Gisteren avond wordt beslist dat ik een tijd hier zijn zal, den volgenden morgen, ondanks alles, heet het weer – laat ons er nog eens over verzinnen.– Ja wel, nachtjes er op slapen en bezinnen!!! als men er 2 JAAR over had kunnen denken, had moeten denken van zelf, als iets natuurlijks.–
Twee jaar voor mij elken dag een dag van zorg, voor hen – het gewone leven – als of er niets gebeurd was of niets gebeuren zou, op hun heeft de last niet gedrukt.– Gij zegt, zij uiten het niet maar voelen het.– dat geloof ik niet. Ik heb het wel eens zelf gedacht maar het is niet in den haak.
Wat men voelt, DAAR handelt men naar.– Onze handelingen, ons vlug willen of ons aarzelen, daar zijn wij aan te kennen – niet aan wat wij zeggen met de lippen7 – vriendelijk of onvriendelijk. Goede intenties, meeningen, eigentlijk is dat minder dan niets.
Gij moogt van mij denken wat gij goedvindt Theo maar ik zeg U dat het geen verbeelding van mij is, ik zeg U, Pa wil niet.

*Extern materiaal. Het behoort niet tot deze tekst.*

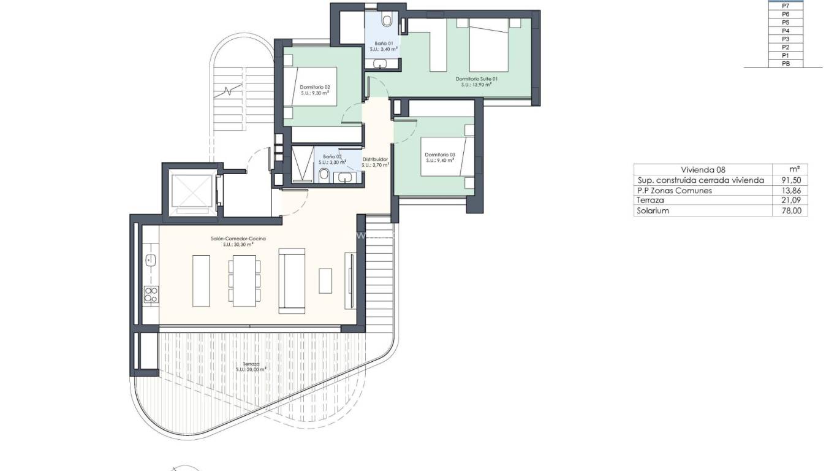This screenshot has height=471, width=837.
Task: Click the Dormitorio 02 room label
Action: [x=315, y=87]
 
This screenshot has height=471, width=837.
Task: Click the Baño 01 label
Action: [x=384, y=44]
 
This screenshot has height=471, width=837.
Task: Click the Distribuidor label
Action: [x=374, y=159]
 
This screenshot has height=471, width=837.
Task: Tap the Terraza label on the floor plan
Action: [x=251, y=364]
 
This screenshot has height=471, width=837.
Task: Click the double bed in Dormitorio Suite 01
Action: [x=489, y=45]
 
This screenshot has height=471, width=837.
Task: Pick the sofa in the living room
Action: [x=292, y=280]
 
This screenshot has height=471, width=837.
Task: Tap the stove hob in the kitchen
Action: [x=150, y=294]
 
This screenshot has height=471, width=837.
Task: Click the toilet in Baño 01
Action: [x=387, y=20]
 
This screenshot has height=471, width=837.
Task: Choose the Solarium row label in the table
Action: [x=653, y=210]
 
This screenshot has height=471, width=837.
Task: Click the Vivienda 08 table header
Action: [x=703, y=170]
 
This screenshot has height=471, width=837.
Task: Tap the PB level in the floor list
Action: [x=786, y=64]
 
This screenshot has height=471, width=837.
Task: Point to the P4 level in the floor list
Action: [x=786, y=31]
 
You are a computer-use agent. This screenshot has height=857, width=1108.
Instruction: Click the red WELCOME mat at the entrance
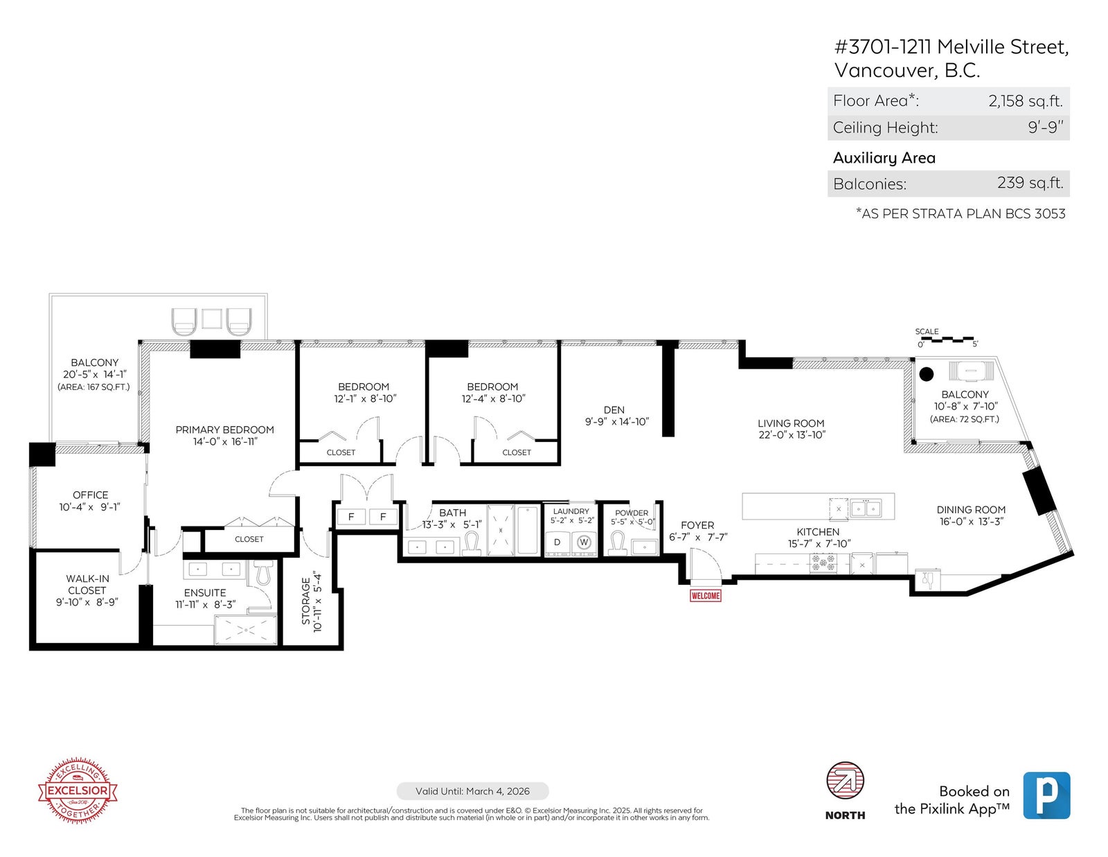(705, 595)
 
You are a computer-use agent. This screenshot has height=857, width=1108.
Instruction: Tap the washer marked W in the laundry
(584, 542)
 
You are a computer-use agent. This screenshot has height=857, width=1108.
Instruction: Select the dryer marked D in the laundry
(557, 542)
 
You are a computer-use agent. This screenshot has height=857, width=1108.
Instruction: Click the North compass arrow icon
(845, 781)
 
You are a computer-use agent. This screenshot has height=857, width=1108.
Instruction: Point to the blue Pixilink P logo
(1046, 795)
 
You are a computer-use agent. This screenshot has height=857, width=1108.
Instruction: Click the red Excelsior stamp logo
(78, 790)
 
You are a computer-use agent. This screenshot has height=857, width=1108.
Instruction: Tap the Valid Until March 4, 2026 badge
(473, 791)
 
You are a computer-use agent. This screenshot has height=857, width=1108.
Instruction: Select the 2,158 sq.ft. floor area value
(1026, 101)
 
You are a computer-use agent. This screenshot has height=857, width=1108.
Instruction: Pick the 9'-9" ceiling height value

Ik zie nu wat ik zag toen, ik sprak toen vierkant TEGEN Pa, ik spreek nu in elk geval, hoe het ook loope, wederom TEGEN PA, als willende NIET, als makende het ONMOGELIJK. Het is verdomd beroerd broer, de Rappards handelden intelligent, maar hier!!!!!! En al wat gij er aan deed en doet, het wordt 3/4 vruchteloos door hen. Het is lama broer. Met een handdruk.

t. à t.
Vincent.

Om een vriendelijke of onvriendelijke ontvangst geef ik minder, het smart mij zij geen spijt hebben van ’t geen zij toen deden. Zij denken dat ZIJ toen NIETS GEDAAN HEBBEN en dat is mij te bar.